* _Records_
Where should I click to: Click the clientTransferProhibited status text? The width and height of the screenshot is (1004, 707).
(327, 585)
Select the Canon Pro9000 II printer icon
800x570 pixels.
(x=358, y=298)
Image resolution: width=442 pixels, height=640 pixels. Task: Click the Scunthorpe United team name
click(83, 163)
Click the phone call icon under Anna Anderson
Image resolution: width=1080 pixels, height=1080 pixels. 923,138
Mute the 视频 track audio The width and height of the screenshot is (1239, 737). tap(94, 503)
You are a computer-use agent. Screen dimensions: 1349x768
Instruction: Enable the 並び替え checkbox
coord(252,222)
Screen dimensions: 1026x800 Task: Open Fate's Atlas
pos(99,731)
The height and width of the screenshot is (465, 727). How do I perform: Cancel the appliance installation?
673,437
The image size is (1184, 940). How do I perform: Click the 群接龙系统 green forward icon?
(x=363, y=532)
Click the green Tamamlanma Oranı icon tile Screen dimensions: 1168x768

* _Exercise objective_
Rewrite the entries from the line containing "Select the Canon Pro9000 II printer icon" through the end of the entries, both included, swapping each "icon" for "button" and keeping everything else the same.

* _Exercise output_
Select the Canon Pro9000 II printer button
800x570 pixels.
(x=358, y=298)
Image resolution: width=442 pixels, height=640 pixels. Task: Click the Scunthorpe United team name
click(83, 163)
Click the phone call button under Anna Anderson
Image resolution: width=1080 pixels, height=1080 pixels. 923,138
Mute the 视频 track audio The width and height of the screenshot is (1239, 737). tap(94, 503)
You are a computer-use agent. Screen dimensions: 1349x768
Instruction: Enable the 並び替え checkbox
coord(252,222)
Screen dimensions: 1026x800 Task: Open Fate's Atlas
pos(99,731)
The height and width of the screenshot is (465, 727). How do I perform: Cancel the appliance installation?
673,437
The image size is (1184, 940). How do I perform: Click the 群接龙系统 green forward button?
(x=363, y=532)
Click the green Tamamlanma Oranı button tile Screen dimensions: 1168x768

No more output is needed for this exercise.